Sure :). When the library was created the LPC812 did not have PWM available (due to a timer issue), but I believe it has now, and it uses the same as the LPC824. Since I only have the LPC812 it is handy if thats the case.

If I don't forget it (and I feel like it) I'll have a look at it somewhere coming week or so.

posted by Erik - 08 Mar 2016

1 Answer

8 years, 1 month ago.

It should work if you now update to latest one. However not sure because:

Windows 10 hates me and is writing something to usb flash drives on my laptop. Result is that I can't program half my mbeds, including the LPC800-MAX. Via Keil uvision I can program it, for about 10 seconds after which it does the same, so that is a bit limitted testing.

Next the issue is that while this was easy to implement, because I really like in general NXP peripherals (might be biased there), they just can't be bothered to use consistent names (match made in heaving, Freescale and NXP). So I had to add a bunch of #ifdefs in there to make it compile for both. If you can check if it works that would be nice.

Accepted Answer

There seem to be some problem. I have tested enabling four timers with same period but four different duty cycles using this code. The code works fine with PwmOut. But with FastPWM h1 and h3 both generates 1uS on time. h2 seems to work and h4 does not generate any pwm at all.

#include "mbed.h"
#include "FastPWM.h"
int main() {
    /* Enable SWM clock */
        LPC_SYSCON->SYSAHBCLKCTRL |= (1<<7);
        LPC_SWM->PINENABLE0 = 0xffffffcfUL; //all off except swclk and swdio
        //   LPC_SWM->PINASSIGN0 = 0xffff0100UL;   /* U0_TXD */     /* U0_RXD */
        wait(8);    //wait 8 seconds and now turn off swd
        LPC_SWM->PINENABLE0 = 0xffffffffUL; //all off
        
        FastPWM h1(P0_12,1);
        FastPWM h2(P0_5,1);
        FastPWM h3(P0_2,1);
        FastPWM h4(P0_9,1);
        h1.period_us (10);
        h1.pulsewidth_us( 1);
        h2.period_us (10);
        h2.pulsewidth_us( 3);
        h3.period_us (10);
        h3.pulsewidth_us( 6);
        h4.period_us (10);
        h4.pulsewidth_us( 9);
}
posted by Johan Stenberg 14 Mar 2016

Well that sucks. Quick check indicates that the LPC824 PWM on the SCT timer works fundamentally different from the LPC812 PWM on the SCT timer.
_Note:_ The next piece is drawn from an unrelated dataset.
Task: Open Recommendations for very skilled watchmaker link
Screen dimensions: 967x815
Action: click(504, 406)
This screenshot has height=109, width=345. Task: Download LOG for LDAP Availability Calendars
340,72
I will have to see one of these days if the issue is that they are different, or that PwmOut uses them in different modes (FastPWM lets PwmOut do all initialization, and just overwrites what we want different). But with windows erasing my board all the time this won't be easy. Also if they really are different then I dont have the LPC824 to work on.

posted by Erik - 14 Mar 2016

Can you try again? I tried to make the LPC824 behave like the LPC812.
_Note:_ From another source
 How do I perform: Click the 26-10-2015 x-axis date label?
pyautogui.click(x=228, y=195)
posted by Erik - 14 Mar 2016

You must have got lucky this time! ;-).... I can not find any problem. Are there limitations vs timer peripherals on the LPC824 ?
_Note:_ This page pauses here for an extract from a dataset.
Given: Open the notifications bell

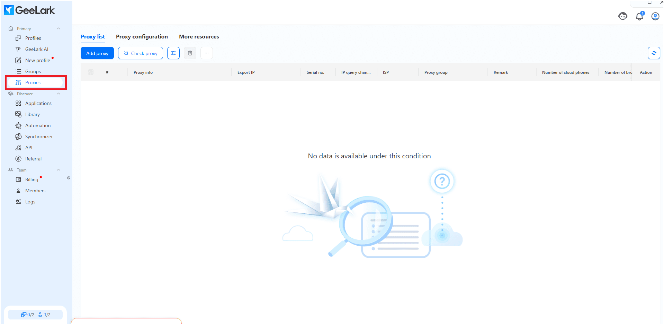Looking at the screenshot, I should pos(639,16).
posted by Johan Stenberg 15 Mar 2016

Good to hear :).

And nop, PWM uses completely seperate timer peripheral from the Timer. If you mean regarding maximum period, it has a 32-bit timer for PWM, for these ones in FastPWM I fix the prescaler to 'one', since you can still reach at 30MHz a period of 140 seconds, which already makes no sense to use PWM for such periods.